=== Page excerpt ===

★ ★ ★ ★ ★ ★ ★

MEMORANDUM OPINION AND ORDER
I. Facts
This appeal is the latest in a series of cases concerning the far-reaching effects of a “Ponzi” investment scheme perpetrated by James Donahue (Mr. Donahue) and his wholly-owned corporation, Hedged Investments Associates, Inc. (HIA, Inc.), via three limited partnerships: Hedged Investments Associates, L.P. (HIA, L.P.); Hedged Securities Associates II, L.P.; and Hedged Securities Associates, L.P. (HSA).
See Sender v. Hannahs (In re Hedged-Investments Assocs.),
In its first years of operation, HIA, Inc. made several million dollars in profits for its limited partners. Although HIA, Inc. suffered trading losses in most years, it remained in business for approximately 12 years from the late 1970’s until mid-1990 when catastrophic losses caused HIA, Inc. to file Chapter 11 on August 30, 1990. The case was converted to Chapter 7 and *525 thereafter the Trustee, Harvey Sender, filed involuntary petitions against the three first-tier limited partnerships. Despite some profitable trades, Mr. Donahue and HIA, Inc. amassed approximately $136 million in trading losses over the life of the scheme. From 1977 until the scheme’s collapse, Mr. Donahue and HIA, Inc. fraudulently enticed more than 1,600 investors to place their funds in HIA, Inc. It is undisputed that the monies of HIA, Inc., HIA, L.P. and the other limited partnerships were commingled in a single bank account or common investment account.

★ ★ ★ ★ ★ ★ ★

=== Target position records ===
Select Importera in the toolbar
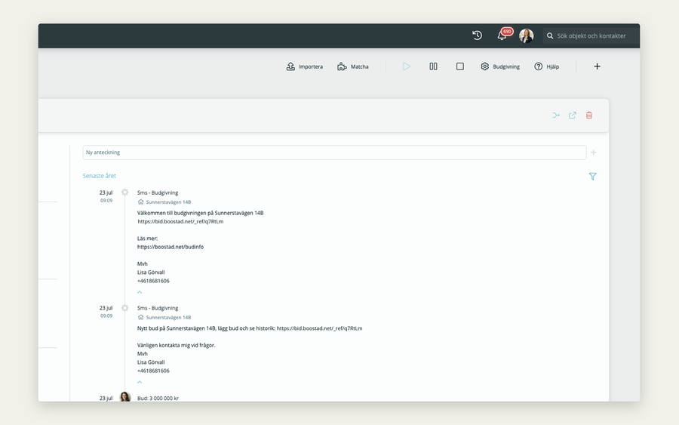Image resolution: width=679 pixels, height=425 pixels. pos(305,66)
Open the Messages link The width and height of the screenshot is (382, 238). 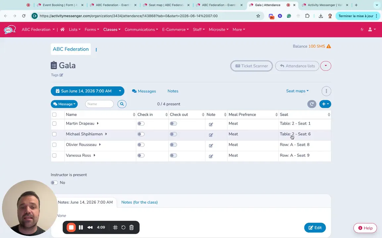click(144, 91)
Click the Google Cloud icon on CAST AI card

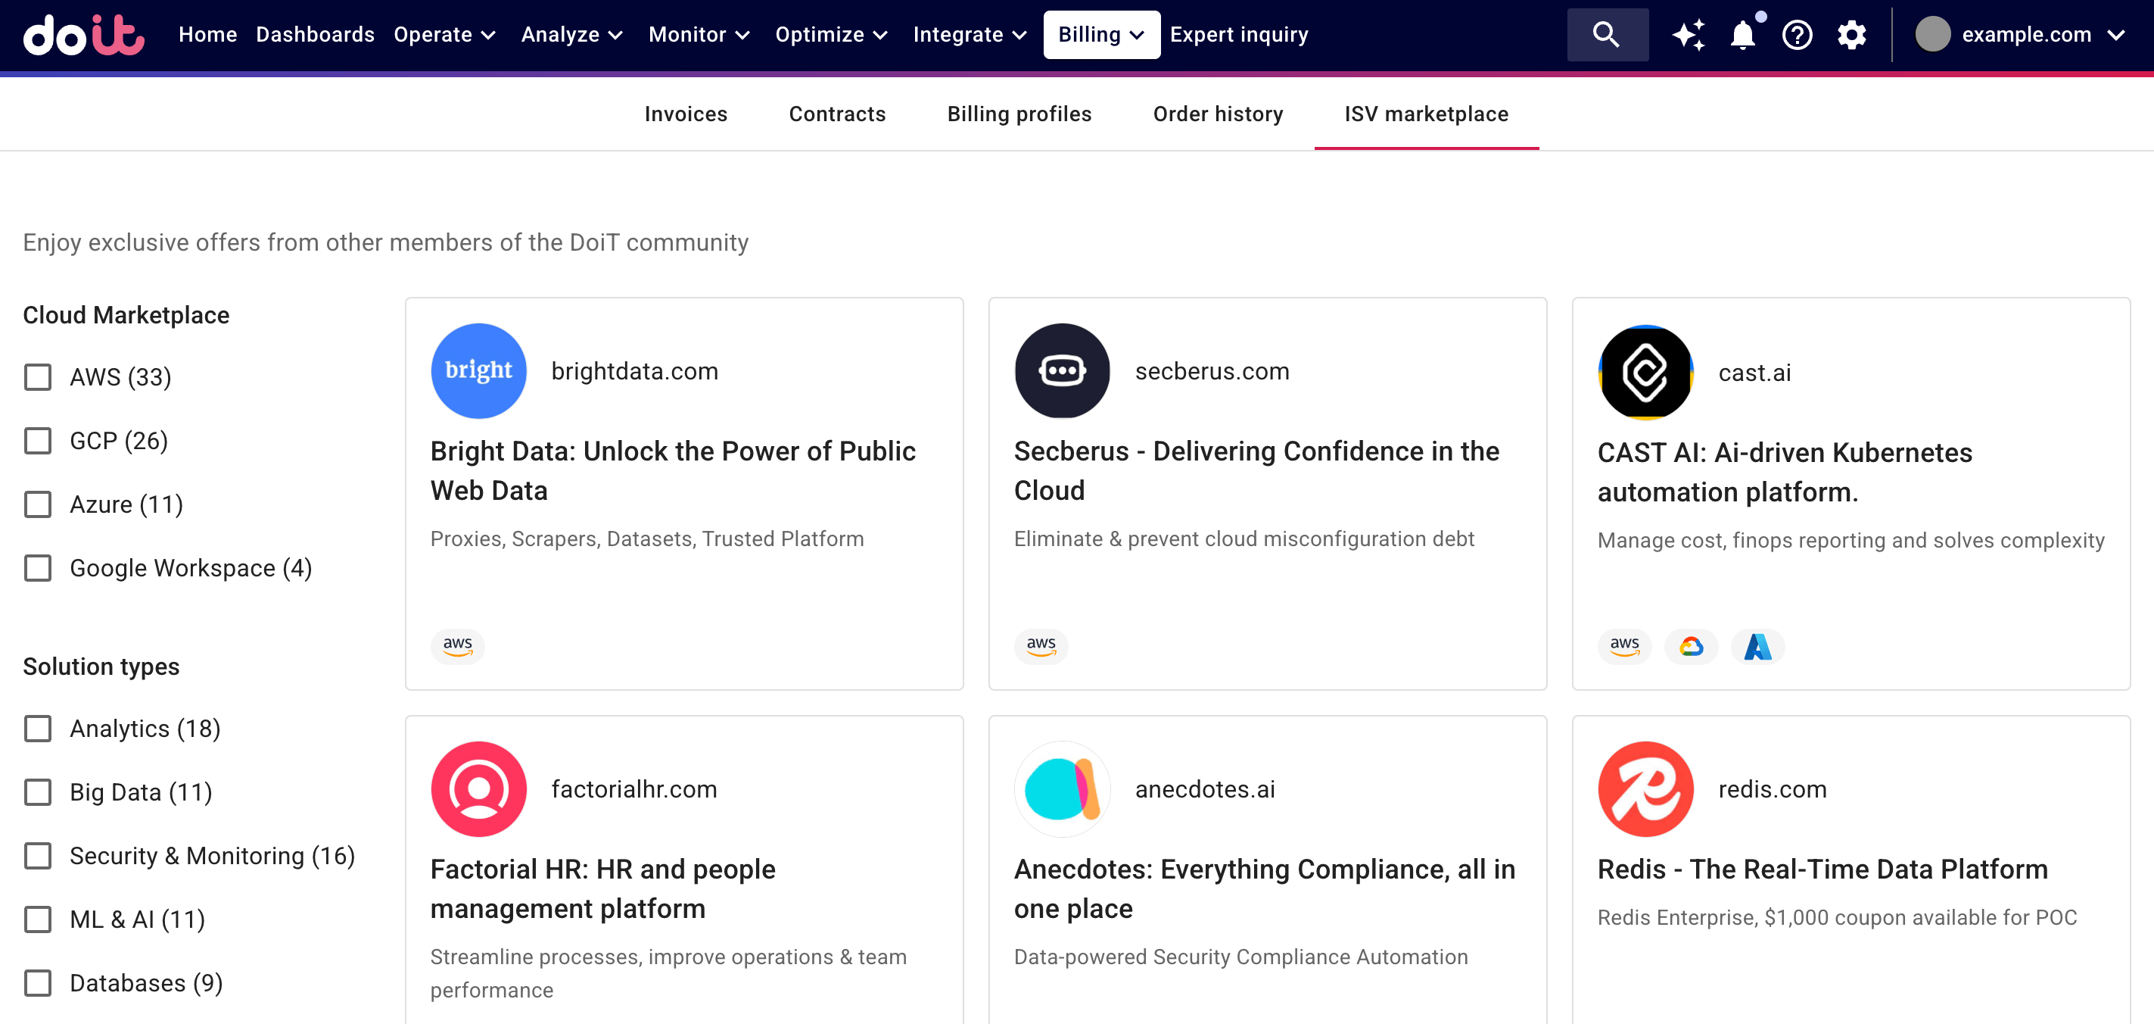point(1691,646)
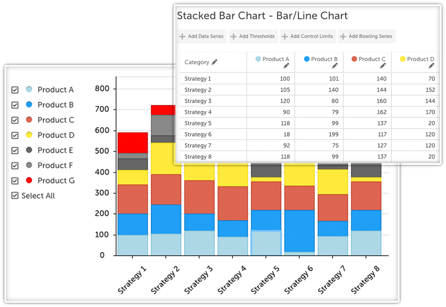446x307 pixels.
Task: Click the yellow Product D header swatch
Action: pos(403,59)
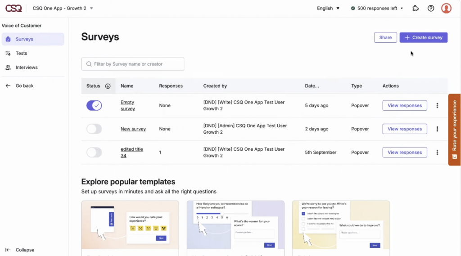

★ ★ ★ ★ ★ ★ ★

=== Task list ===
**A.** Reproduce the passage of the memorandum opinion on the Ponzi scheme from "MEMORANDUM OPINION AND" up to and including "Associates, L.P. (HSA)." word for word.
**B.** Extend the memorandum opinion on the Ponzi scheme, picking up after its final sentence.
The records have no connection to the text.

=== Solved problems ===
**A.**
MEMORANDUM OPINION AND ORDER
I. Facts
This appeal is the latest in a series of cases concerning the far-reaching effects of a “Ponzi” investment scheme perpetrated by James Donahue (Mr. Donahue) and his wholly-owned corporation, Hedged Investments Associates, Inc. (HIA, Inc.), via three limited partnerships: Hedged Investments Associates, L.P. (HIA, L.P.); Hedged Securities Associates II, L.P.; and Hedged Securities Associates, L.P. (HSA).

**B.**
In addition to investor monies, this scheme was fueled by monies loaned to HIA, Inc. under various promissory notes. Pertinent here, HIA, Inc. received money from the Bronze Group (Appellant) via a promissory note, security agreement, UCC-1 financing statements and other loan documents. The Bronze Group is a Colorado limited partnership whose general partner is Charles Brown and limited partners are individuals and trustees of the Energy Fuels Corporation Profit Sharing Trust and of the Energy Fuels Nuclear, Inc. Pension Trust.
The Bronze Group entered into a loan transaction with HIA, Inc. in 1986 by advancing $900,000.00 to HIA, Inc. pursuant to a promissory note. The note provided for payment of a minimum rate of interest of 15 % per annum plus additional interest at the rate of HIA, Inc. earnings after the next 4% per annum. The note was secured by a security agreement and UCC-I financing statements encumbering one of HIA, Inc.’s trading accounts at Kidder Peabody. The loan was also secured by a personal guarantee from James Donahue.
There were a number of repayments made under the note by HIA, Inc. as well as additional advances under the note by the Bronze Group. The principal and accrued interest owed on the note was $2,043,187.68, at the time that the bankruptcy petition was filed. The Proofs of Claim, filed by the Bronze Group in the HIA, Inc. and HIA, L.P. estates were based upon the debt claim evidenced by the note. The Bronze Group, which was not aware of HIA, Inc.’s problems until word of its losses became public, lost its entire loan amount as a result of HIA, Inc.’s downfall.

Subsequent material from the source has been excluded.